SOURCE DATA:
%%

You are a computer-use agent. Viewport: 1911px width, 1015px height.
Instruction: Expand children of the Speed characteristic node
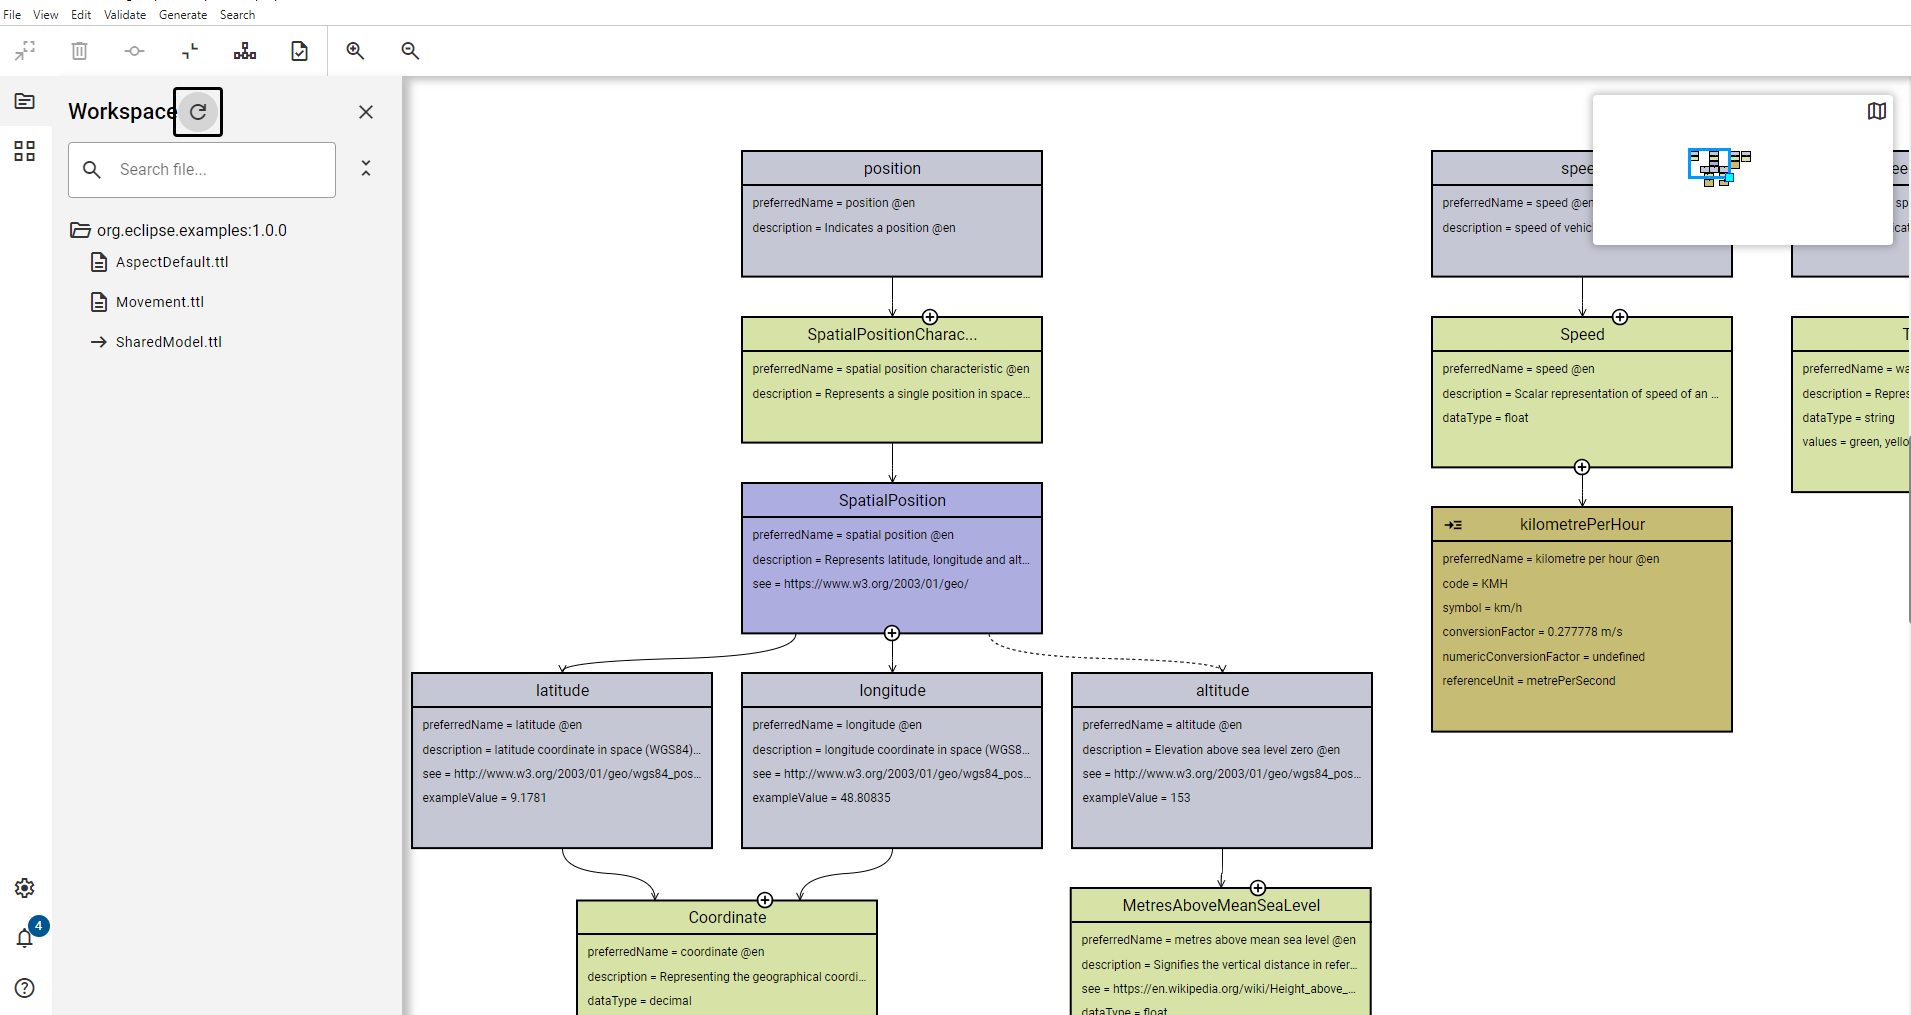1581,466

%%
%%

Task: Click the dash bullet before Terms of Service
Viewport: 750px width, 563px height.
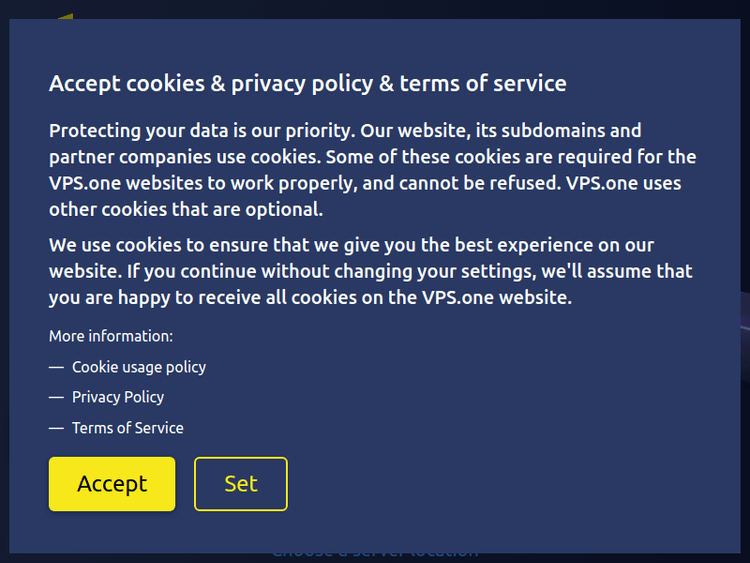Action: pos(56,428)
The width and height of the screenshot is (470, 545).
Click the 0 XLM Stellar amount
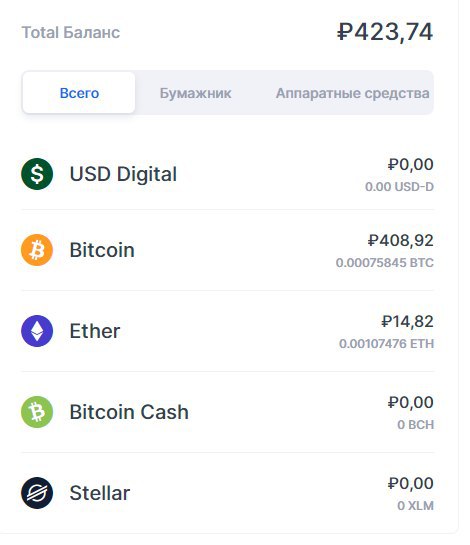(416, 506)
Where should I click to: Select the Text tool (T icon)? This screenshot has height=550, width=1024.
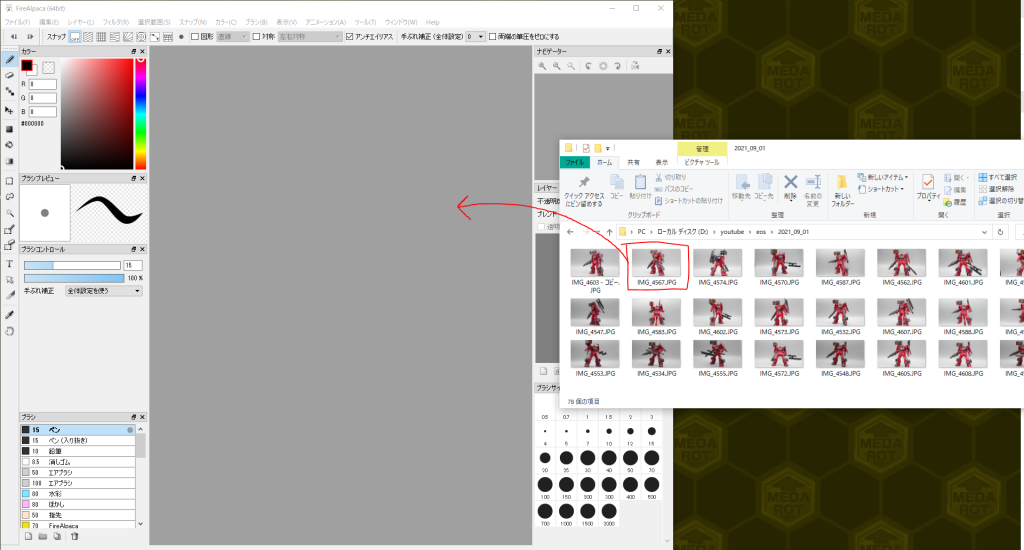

%%

WHAT IS NEEDED: Copy the material from the line containing "Task: Click the" through the line containing "Where should I", including both of those lines, and reproduce each line exactly. Leave out the pictures.

FINAL ANSWER:
Task: Click the dash bullet before Terms of Service
Viewport: 750px width, 563px height.
Action: pos(56,428)
The width and height of the screenshot is (470, 545).
Click the 0 XLM Stellar amount
(416, 506)
Where should I click to: Select the Text tool (T icon)? This screenshot has height=550, width=1024.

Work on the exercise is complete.